朝食レストランはほぼ営業休止。だって泊まるお客様がほとんどないような状態で、それでも洋食レストランは営業していることもある。
和朝食がたのしめた和食堂はまず営業していないから、おいしい汁にご飯に卵焼きと言った当たり前の日本の朝食を食べることはほぼ絶望的な状態でもある。
それ以外のレストランも営業時間短縮、あるいは営業内容自体を変えての営業で、それでも8月に入ってから徐々に状態が戻りはじめている様子。
気になるホテルのウェブで状況を確認するのが日課のようになっている。

オキニイリのトレーダーヴィックスが今日からランチ再開。
ニューオータニの庭園を眺めるポリネシア風のレストランで、好きだった店。さすがに大好きなバフェは再開の見通しはなく、しかも営業は木金土日と週に4日という具合。
でも来てみたくって開店早々お店に入る。5ヶ月ぶりの営業再開のファーストゲストの栄誉に浴す。
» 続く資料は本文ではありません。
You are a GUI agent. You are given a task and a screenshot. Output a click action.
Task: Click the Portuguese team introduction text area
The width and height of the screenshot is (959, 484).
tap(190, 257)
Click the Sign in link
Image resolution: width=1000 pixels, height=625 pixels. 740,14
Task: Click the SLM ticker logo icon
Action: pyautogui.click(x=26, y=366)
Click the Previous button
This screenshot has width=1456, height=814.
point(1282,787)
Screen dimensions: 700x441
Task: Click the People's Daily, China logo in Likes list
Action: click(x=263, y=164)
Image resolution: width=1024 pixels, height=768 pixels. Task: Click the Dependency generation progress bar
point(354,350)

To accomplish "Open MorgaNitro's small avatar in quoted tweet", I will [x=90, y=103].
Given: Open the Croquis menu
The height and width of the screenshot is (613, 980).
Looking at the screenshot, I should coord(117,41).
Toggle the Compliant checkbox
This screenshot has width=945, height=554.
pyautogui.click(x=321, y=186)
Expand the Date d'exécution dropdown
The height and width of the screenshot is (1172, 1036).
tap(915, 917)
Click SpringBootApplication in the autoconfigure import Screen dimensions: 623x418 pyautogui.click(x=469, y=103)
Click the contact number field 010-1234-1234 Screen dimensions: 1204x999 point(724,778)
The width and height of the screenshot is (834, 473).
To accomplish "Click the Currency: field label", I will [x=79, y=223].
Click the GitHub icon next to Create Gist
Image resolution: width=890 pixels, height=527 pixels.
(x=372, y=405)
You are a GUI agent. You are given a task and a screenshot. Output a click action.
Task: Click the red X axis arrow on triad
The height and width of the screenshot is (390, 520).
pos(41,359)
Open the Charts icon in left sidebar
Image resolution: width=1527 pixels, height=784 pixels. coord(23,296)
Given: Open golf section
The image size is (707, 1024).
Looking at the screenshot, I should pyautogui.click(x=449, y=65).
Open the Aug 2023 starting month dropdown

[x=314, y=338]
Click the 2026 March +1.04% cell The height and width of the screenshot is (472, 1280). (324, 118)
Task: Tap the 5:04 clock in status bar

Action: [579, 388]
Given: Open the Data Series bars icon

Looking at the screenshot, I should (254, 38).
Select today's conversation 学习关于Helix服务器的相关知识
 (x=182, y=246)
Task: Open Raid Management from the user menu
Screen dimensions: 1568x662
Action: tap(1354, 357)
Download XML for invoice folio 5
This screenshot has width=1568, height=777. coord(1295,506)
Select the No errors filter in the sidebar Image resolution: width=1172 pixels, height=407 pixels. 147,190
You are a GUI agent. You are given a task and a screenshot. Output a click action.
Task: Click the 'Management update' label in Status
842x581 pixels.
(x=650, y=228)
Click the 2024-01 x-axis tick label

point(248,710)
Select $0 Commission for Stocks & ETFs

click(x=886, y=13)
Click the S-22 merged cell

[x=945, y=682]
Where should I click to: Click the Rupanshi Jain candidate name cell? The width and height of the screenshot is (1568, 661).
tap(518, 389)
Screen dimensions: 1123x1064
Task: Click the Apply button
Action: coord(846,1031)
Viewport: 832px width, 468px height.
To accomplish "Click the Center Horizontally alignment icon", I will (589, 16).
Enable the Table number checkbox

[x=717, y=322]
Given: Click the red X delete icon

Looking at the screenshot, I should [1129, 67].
どうしても来てみたかった理由が一枚の写真を先日見つけたから。
ここのお店のエントラスでタナカくんを撮った写真です。
25年も一緒にいてタナカくんの写真はおどろくほどに少ない。一緒に食べた料理の写真は沢山あってでも顔が写った写真は少なくそれも付き合いはじめの頃のがほとんど。
いつも一緒にいるから、改めて写真を撮ろうとは照れくさくったりしたのです。
だから珍しいこの1枚。
ハロウィン前の日曜日。もう冬のはじまりなのにオキニイリのピットブル柄のアロハを来て、ハワイに行こうってやってきた。スゴくたのしく食事を終えて、彼から「ここで写真を撮りたい」って言い出して撮ったのです。珍しいなぁ…、と思いながらカメラを向けるも表情がどこかさみしげで「カッコつけてる?」ってからかいながら撮った写真です。
彼が逝く半年前のコトだった。体がすでに辛かったのかなぁ…、って今となっては思ったりした。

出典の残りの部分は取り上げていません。